* [Goal of the exercise]
Only an exact repetition of the entries will do.

(Supplied information Opens)

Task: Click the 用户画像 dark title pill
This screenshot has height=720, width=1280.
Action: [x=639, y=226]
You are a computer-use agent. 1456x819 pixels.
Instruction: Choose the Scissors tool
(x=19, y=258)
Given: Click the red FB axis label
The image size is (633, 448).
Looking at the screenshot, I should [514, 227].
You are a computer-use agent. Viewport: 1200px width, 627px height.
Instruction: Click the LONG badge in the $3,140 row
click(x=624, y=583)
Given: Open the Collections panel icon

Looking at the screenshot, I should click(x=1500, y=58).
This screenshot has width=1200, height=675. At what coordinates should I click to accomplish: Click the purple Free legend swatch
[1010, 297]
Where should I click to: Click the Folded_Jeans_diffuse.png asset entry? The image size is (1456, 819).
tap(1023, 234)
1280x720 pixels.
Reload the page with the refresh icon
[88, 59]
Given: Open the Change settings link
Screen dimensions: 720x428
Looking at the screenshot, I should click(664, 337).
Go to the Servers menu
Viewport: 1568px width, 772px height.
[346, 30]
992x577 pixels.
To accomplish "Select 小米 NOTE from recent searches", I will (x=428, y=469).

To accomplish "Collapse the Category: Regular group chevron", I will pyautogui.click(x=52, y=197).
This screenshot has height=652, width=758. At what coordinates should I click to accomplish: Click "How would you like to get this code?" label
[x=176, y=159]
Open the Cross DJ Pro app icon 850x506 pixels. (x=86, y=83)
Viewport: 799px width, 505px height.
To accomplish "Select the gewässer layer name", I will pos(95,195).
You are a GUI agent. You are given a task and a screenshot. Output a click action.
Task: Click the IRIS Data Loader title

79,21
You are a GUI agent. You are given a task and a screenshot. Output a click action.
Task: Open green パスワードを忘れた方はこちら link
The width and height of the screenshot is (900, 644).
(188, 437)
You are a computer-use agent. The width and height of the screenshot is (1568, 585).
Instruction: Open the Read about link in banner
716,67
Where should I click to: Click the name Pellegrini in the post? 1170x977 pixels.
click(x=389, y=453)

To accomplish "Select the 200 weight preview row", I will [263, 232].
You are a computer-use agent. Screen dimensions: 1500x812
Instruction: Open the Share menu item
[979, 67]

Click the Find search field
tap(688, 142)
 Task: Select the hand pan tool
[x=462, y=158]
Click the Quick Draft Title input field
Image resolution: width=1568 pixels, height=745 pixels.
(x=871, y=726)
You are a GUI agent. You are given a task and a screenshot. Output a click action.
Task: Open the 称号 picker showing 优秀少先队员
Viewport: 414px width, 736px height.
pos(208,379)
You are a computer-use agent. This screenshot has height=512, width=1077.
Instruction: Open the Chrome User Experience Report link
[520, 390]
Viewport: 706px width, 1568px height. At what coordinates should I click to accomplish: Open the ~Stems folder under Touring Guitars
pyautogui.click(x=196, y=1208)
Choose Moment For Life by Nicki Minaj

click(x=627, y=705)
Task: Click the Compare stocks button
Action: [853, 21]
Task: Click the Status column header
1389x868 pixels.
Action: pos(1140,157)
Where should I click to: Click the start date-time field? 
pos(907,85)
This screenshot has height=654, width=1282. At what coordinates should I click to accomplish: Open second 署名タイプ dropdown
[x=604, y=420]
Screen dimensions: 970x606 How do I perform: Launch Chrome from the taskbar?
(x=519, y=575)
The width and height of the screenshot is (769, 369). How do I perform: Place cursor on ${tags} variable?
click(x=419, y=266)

(Supplied information Closes)

* [Finished exercise]
Task: Click the 用户画像 dark title pill
This screenshot has height=720, width=1280.
Action: [x=639, y=226]
You are a computer-use agent. 1456x819 pixels.
Instruction: Choose the Scissors tool
(x=19, y=258)
Given: Click the red FB axis label
The image size is (633, 448).
Looking at the screenshot, I should [514, 227].
You are a computer-use agent. Viewport: 1200px width, 627px height.
Instruction: Click the LONG badge in the $3,140 row
click(x=624, y=583)
Given: Open the Collections panel icon

Looking at the screenshot, I should click(x=1500, y=58).
This screenshot has width=1200, height=675. At what coordinates should I click to accomplish: Click the purple Free legend swatch
[1010, 297]
Where should I click to: Click the Folded_Jeans_diffuse.png asset entry? The image size is (1456, 819).
tap(1023, 234)
1280x720 pixels.
Reload the page with the refresh icon
[88, 59]
Given: Open the Change settings link
Screen dimensions: 720x428
Looking at the screenshot, I should click(664, 337).
Go to the Servers menu
Viewport: 1568px width, 772px height.
[346, 30]
992x577 pixels.
To accomplish "Select 小米 NOTE from recent searches", I will (x=428, y=469).

To accomplish "Collapse the Category: Regular group chevron", I will pyautogui.click(x=52, y=197).
This screenshot has height=652, width=758. At what coordinates should I click to accomplish: Click "How would you like to get this code?" label
[x=176, y=159]
Open the Cross DJ Pro app icon 850x506 pixels. (x=86, y=83)
Viewport: 799px width, 505px height.
To accomplish "Select the gewässer layer name", I will pos(95,195).
You are a GUI agent. You are given a task and a screenshot. Output a click action.
Task: Click the IRIS Data Loader title

79,21
You are a GUI agent. You are given a task and a screenshot. Output a click action.
Task: Open green パスワードを忘れた方はこちら link
The width and height of the screenshot is (900, 644).
(188, 437)
You are a computer-use agent. The width and height of the screenshot is (1568, 585).
Instruction: Open the Read about link in banner
716,67
Where should I click to: Click the name Pellegrini in the post? 1170x977 pixels.
click(x=389, y=453)

To accomplish "Select the 200 weight preview row", I will [263, 232].
You are a computer-use agent. Screen dimensions: 1500x812
Instruction: Open the Share menu item
[979, 67]

Click the Find search field
tap(688, 142)
 Task: Select the hand pan tool
[x=462, y=158]
Click the Quick Draft Title input field
Image resolution: width=1568 pixels, height=745 pixels.
(x=871, y=726)
You are a GUI agent. You are given a task and a screenshot. Output a click action.
Task: Open the 称号 picker showing 优秀少先队员
Viewport: 414px width, 736px height.
pos(208,379)
You are a computer-use agent. This screenshot has height=512, width=1077.
Instruction: Open the Chrome User Experience Report link
[520, 390]
Viewport: 706px width, 1568px height. At what coordinates should I click to accomplish: Open the ~Stems folder under Touring Guitars
pyautogui.click(x=196, y=1208)
Choose Moment For Life by Nicki Minaj

click(x=627, y=705)
Task: Click the Compare stocks button
Action: [853, 21]
Task: Click the Status column header
1389x868 pixels.
Action: pos(1140,157)
Where should I click to: Click the start date-time field? 
pos(907,85)
This screenshot has height=654, width=1282. At what coordinates should I click to accomplish: Open second 署名タイプ dropdown
[x=604, y=420]
Screen dimensions: 970x606 How do I perform: Launch Chrome from the taskbar?
(x=519, y=575)
The width and height of the screenshot is (769, 369). How do I perform: Place cursor on ${tags} variable?
click(x=419, y=266)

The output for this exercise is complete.